* [Work instructions]: Using the data beneath this instruction, retype only the lines from the one that contains "Sort by the Status column header" down to the one that contains "Click Verberg gesloten restaurants", both included, exactly as they appear.

* [Data listing]:
--- START ---
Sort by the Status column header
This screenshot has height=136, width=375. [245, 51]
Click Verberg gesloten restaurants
--- END ---
--- START ---
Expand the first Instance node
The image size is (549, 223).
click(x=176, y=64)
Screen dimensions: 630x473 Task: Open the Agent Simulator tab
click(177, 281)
--- END ---
--- START ---
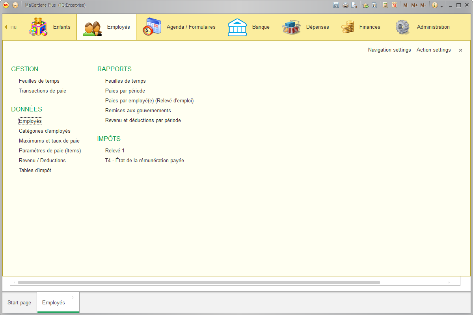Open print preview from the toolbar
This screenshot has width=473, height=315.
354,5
--- END ---
* [Response box]:
Sort by the Status column header
This screenshot has height=136, width=375. [245, 51]
Click Verberg gesloten restaurants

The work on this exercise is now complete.